# light for clones



## blondlebanese (Jan 17, 2016)

i have clones just starting (not yet rooted).  they are under a clone dome, under one cfl.  how important is lighting at this stage.  will it hurt to mix 100w incandesent light every once in a while?  like when i turn on my room light.  or how about mixing daylight with a cfl?  my window is covered but what if some daylight leaks thru?


----------



## zem (Jan 17, 2016)

light leaking through is no problem whatsoever. at this stage, exessive lighting is not required, if the one cfl is keeping things warm enough then it is enough except if it is very dim or if the cloning dome is too large and has many clones.


----------



## Rosebud (Jan 17, 2016)

I shade my clones from the T5 in the veg room. Like zem said at this stage it isn't crucial. and yes the other light will be fine. In flowering they need total darkness with no light leaks for the 12/12.


----------



## Hushpuppy (Jan 18, 2016)

You do need to make sure you have a minimum of some good light to keep them going AND to prevent them from trying to start flowering while they are rooting. I had this happen once in a space with a single CFL that I thought was enough. If the CFL is not in the right spectrum it may not be enough. I keep my cuttings under 3 4' T5 bulbs that sit about 2' away from the cuttings. They are actually being used as my workroom light but they work ideal for cloning. One is 6500k and 2 are 3000k


----------



## blondlebanese (Jan 28, 2016)

takeing it a step further.  how would plants that are vegging do under the same lighting conditions (if I left same clones to vegg for the next 3 weeks in the same room), exept the cfl would be replaced with a 6 tube ho t-5 light bank.  the room light (100w incandescent) will come on sometimes and (a little) indirect daylight is present.  after 3 weeks they will go into my grow room.  how say ye they fair?


----------



## zem (Jan 29, 2016)

they will veg fine if given enough light and ventilation. do you have ventilation in the cloning space? that incandescent will have no effect on them


----------

- Provided information

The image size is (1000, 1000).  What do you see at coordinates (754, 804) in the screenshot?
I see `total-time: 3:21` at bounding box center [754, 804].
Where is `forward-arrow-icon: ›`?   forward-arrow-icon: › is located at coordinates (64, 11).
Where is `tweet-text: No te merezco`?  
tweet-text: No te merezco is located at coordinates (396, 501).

---

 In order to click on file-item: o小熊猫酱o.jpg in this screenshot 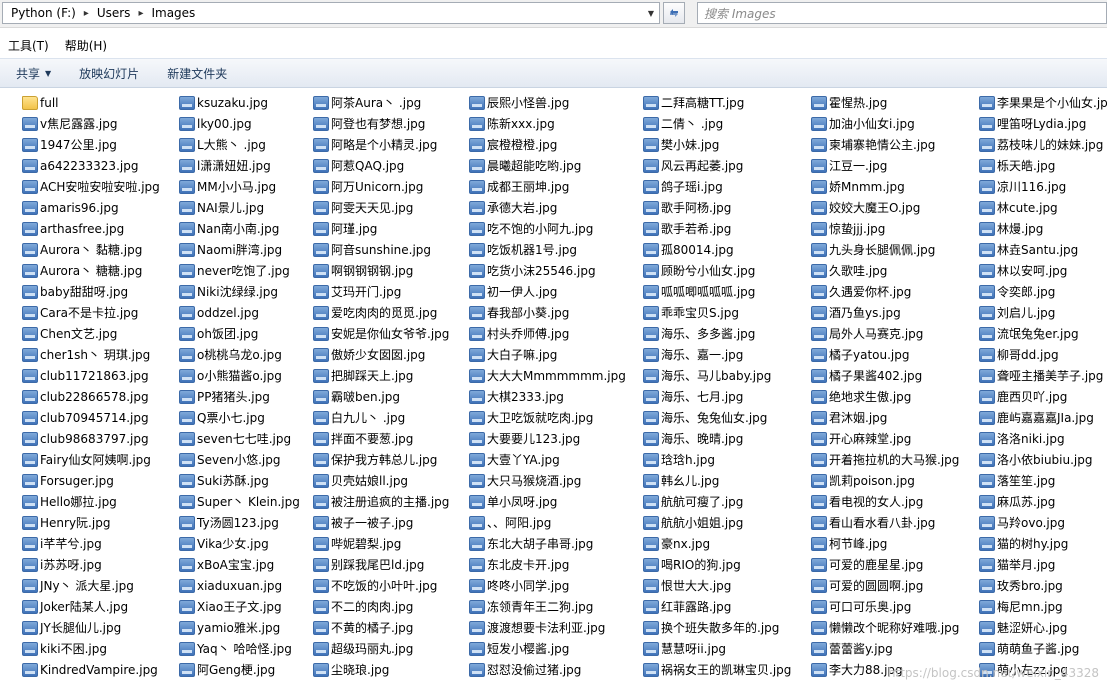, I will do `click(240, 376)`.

- To do
1 – Answer these from the thread on light for clones:
(a) How many T5 bulbs does Hushpuppy keep the cuttings under, and about how far away are they?
(b) According to Rosebud, what do the plants need during flowering?
(c) In blondlebanese's vegging plan, what would replace the CFL?
2 – Reproduce the passage of the thread on light for clones that begins at the words "## zem (Jan 17, 2016)" and stops after "for the 12/12.".
The data comes from a different source than the thread on light for clones.

- Solved problems
1 –
(a) Three 4' T5 bulbs, about 2' away from the cuttings.
(b) Total darkness with no light leaks for the 12/12.
(c) A 6 tube HO T-5 light bank.

2 –
## zem (Jan 17, 2016)

light leaking through is no problem whatsoever. at this stage, exessive lighting is not required, if the one cfl is keeping things warm enough then it is enough except if it is very dim or if the cloning dome is too large and has many clones.


----------



## Rosebud (Jan 17, 2016)

I shade my clones from the T5 in the veg room. Like zem said at this stage it isn't crucial. and yes the other light will be fine. In flowering they need total darkness with no light leaks for the 12/12.